NSO Group, which previously hacked WhatsApp, is advertising that it is able to gather all of an individual's cloud-hosted data from Apple, Google, Microsoft and more, using its Pegasus malware.
The Israeli company, NSO Group, has been telling its government customers that its Pegasus malware can now extract far more data about any given individual. As well as data on the person's smartphone, the claim is that the group can covertly retrieve all of the information that person has stored on servers owned by Apple, Google, Microsoft, Facebook and Amazon.
According to the Financial Times, that information includes all messages and photos, plus data concerning the entire history of the phone's location.
The NSO Group, whose software was recently used to hack WhatsApp, says that it develops this malware specifically for government use only.
"We do not provide or market any type of hacking or mass-collection capabilities to any cloud applications, services or infrastructure," a spokesperson said.
The FT notes that the group did not deny the claims of these capabilities, and that separate research efforts have shown the presence of Pegasus malware on the phones of journalists and human rights activists. The newspaper's unnamed sources who described an NSO sales demonstration, also provided documentary evidence.
The documents include a sales one which says full access is provided to a person's data without "prompting a two-step verification or warning email on [the] target device."
This Pegasus malware must be installed on the phone, with what appears to require root access. If an assailant has root access, a user has problems beyond iCloud monitoring. Methods of penetration have been demonstrated previously..
Once it is loaded, however, it's believed that the Pegasus malware copies the login credentials used to access cloud storage. That information is then sent to the government or other organization using the malware, and they then have full access to that cloud storage.
According to sales documents, the system works with even the latest iPhones and Android phones.
Apple responded to reporters from the FT, saying that its iOS is "the safest and most secure computing platform in the world." Apple has managed to block previous versions of Pegasus, both on iOS and macOS.

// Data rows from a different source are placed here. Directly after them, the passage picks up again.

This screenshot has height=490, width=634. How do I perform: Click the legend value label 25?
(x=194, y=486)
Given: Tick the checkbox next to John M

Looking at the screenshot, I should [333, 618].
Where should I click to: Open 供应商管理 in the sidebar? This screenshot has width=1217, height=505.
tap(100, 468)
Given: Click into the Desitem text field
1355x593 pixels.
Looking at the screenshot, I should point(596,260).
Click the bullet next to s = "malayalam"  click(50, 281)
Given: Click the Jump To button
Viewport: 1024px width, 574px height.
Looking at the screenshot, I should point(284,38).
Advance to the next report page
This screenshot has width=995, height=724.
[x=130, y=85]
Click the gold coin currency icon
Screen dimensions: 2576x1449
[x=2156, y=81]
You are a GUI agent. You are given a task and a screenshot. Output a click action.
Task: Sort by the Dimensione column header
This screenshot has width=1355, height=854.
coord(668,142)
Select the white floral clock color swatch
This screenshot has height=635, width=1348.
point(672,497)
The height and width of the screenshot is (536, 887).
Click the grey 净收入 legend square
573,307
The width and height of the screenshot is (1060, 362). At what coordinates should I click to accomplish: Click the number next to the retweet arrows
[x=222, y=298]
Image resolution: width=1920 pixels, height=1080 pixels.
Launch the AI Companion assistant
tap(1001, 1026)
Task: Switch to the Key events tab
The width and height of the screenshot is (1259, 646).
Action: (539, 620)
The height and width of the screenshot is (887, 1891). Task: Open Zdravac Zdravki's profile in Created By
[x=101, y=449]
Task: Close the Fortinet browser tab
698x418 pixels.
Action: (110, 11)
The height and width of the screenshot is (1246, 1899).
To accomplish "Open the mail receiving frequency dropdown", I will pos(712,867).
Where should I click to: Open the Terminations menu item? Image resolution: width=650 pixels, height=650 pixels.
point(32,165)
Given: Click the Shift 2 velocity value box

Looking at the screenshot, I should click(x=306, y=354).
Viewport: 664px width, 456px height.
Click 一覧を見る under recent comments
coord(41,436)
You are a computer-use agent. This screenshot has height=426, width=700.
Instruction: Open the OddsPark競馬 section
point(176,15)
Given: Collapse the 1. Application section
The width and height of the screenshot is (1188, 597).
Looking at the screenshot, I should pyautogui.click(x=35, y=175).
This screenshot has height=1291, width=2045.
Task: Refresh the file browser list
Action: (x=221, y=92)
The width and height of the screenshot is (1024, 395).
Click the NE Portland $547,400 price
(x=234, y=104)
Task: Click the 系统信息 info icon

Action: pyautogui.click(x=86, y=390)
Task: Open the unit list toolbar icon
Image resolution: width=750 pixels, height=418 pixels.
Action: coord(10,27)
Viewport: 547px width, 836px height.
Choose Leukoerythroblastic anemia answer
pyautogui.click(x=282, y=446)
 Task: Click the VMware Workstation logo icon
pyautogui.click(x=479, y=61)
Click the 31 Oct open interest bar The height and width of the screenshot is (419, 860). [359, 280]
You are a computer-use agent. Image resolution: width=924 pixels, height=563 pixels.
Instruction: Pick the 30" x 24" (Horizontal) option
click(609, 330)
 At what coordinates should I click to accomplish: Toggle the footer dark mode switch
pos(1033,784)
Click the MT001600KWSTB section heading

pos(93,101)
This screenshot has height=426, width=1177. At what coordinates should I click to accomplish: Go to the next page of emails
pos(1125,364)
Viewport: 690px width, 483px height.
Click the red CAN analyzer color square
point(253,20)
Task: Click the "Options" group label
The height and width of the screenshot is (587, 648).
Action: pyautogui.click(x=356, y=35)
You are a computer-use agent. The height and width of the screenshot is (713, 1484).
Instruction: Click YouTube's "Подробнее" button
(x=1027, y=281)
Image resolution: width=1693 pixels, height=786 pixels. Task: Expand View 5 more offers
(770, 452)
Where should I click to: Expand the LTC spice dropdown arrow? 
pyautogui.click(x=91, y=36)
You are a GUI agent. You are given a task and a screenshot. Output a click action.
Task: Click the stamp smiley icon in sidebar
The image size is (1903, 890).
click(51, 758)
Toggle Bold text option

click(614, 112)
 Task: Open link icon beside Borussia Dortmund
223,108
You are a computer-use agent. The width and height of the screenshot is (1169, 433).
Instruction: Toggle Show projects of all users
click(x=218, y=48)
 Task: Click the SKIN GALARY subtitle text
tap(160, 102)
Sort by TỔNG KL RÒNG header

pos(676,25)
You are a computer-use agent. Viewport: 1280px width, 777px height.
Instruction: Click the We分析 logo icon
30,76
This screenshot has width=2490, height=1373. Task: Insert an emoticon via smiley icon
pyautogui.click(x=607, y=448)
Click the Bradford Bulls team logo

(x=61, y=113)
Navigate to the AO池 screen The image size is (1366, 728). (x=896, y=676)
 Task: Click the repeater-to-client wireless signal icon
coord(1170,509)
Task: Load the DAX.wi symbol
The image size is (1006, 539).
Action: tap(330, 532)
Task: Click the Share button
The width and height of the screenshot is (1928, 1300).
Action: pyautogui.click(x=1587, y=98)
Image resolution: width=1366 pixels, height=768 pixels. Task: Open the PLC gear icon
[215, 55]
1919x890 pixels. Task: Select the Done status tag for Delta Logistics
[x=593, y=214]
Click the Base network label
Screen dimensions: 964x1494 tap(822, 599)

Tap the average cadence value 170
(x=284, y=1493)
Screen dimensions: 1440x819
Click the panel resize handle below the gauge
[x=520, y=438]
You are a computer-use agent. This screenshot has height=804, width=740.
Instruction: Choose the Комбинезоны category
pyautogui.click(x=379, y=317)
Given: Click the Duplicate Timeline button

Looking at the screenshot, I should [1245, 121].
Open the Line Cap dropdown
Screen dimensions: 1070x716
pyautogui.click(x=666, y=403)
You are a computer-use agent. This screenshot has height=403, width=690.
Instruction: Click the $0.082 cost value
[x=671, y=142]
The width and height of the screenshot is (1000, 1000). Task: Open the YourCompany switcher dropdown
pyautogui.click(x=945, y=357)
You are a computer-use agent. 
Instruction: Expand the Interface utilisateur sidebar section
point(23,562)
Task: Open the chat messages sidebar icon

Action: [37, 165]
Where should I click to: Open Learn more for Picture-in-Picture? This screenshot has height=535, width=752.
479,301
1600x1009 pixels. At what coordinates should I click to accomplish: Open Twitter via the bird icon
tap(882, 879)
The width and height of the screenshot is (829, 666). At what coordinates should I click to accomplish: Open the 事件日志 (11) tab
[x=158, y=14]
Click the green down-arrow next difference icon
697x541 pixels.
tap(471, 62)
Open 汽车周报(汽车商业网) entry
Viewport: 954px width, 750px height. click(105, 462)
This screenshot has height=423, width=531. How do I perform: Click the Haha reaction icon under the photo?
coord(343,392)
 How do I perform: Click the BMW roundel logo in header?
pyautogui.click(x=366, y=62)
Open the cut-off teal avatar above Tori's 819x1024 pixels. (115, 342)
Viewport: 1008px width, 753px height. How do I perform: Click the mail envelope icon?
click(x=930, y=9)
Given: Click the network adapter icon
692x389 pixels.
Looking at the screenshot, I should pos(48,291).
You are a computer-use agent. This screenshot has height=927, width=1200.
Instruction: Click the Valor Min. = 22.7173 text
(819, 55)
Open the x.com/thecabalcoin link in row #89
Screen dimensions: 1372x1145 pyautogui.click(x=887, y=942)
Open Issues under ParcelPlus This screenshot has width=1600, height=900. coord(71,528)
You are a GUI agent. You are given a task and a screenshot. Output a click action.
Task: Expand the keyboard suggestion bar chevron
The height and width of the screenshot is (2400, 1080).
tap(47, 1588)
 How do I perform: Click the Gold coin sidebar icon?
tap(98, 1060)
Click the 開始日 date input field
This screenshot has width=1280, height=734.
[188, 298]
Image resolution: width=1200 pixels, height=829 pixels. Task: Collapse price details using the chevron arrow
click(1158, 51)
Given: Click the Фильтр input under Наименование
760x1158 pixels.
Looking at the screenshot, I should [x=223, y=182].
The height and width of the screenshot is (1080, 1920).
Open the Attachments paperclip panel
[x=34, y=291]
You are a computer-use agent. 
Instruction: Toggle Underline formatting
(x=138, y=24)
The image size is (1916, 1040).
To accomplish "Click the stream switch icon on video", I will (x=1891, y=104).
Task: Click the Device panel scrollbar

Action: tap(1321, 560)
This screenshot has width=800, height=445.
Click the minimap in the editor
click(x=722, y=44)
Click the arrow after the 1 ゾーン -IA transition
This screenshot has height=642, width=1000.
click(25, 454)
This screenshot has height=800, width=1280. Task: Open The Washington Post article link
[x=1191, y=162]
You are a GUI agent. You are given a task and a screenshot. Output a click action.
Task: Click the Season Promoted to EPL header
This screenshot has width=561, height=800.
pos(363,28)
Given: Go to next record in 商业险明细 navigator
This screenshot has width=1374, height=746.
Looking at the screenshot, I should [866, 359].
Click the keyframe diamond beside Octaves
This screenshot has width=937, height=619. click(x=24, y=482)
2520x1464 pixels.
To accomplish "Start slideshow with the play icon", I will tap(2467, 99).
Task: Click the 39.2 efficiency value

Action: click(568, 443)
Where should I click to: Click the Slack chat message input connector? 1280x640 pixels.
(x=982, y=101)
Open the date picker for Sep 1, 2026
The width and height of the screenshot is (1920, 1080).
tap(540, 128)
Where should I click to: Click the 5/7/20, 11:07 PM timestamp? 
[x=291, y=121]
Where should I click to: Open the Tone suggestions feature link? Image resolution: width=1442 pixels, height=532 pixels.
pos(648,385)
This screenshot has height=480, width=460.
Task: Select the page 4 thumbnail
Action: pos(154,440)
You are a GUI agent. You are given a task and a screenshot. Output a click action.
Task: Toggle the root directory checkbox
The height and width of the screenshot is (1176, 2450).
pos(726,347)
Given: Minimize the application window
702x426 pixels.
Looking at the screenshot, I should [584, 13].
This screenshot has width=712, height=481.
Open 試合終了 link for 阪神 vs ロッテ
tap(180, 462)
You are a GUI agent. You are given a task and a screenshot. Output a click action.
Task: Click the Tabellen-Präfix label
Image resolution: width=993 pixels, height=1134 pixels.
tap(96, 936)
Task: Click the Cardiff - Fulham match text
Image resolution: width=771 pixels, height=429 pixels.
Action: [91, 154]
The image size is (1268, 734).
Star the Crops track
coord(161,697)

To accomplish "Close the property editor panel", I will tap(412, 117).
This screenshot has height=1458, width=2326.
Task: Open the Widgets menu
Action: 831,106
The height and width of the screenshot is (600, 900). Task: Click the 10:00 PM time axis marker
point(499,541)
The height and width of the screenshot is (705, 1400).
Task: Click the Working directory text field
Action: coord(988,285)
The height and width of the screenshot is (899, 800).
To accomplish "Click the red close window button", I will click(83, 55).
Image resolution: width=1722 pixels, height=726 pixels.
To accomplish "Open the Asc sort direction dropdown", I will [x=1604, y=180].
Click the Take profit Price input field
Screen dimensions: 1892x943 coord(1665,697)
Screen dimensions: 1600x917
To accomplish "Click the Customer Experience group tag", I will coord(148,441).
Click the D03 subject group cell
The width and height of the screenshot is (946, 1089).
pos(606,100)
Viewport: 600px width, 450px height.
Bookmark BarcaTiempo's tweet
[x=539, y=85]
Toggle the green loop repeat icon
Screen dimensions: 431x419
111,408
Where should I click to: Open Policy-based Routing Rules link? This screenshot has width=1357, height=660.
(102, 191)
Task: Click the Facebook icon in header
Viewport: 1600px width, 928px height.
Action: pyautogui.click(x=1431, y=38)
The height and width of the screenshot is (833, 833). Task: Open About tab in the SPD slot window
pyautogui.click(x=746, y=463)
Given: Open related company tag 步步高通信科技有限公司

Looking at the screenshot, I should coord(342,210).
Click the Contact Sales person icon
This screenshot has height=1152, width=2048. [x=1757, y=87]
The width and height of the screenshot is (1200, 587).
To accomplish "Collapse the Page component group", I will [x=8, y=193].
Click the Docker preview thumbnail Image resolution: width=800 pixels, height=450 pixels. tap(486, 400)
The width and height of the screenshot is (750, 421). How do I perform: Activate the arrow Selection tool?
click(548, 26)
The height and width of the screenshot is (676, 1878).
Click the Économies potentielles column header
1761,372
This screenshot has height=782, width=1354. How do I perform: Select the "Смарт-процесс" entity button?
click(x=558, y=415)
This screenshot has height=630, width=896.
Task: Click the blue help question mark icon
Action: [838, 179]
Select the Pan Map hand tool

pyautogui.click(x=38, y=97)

"While some expensive tools may exist to perform targeted attacks on a very small number of devices," continued Apple, "we do not believe these are useful for widespread attacks against consumers."
Similarly, Microsoft said it is "continually evolving" its protections. Amazon and Microsoft say they're investigating.
35 Comments
Does this method require physical access to the device to install the Pegasus software? It sounds like that is the case, which makes the threat of most people’s data being compromised much lower.
So, Israel admits spying on Americans. What are the chances Trump will do anything about it?
Carl Sagan said Extraordinary claims require extraordinary evidance. Any charlatan can claim something. Prove it.
Not that I have indepth knowledge of this new method, but pretty much all online services already detect for access collisions. I.E. If the phone tries to connect and the 3rd party tool are also connected, the server will dump both.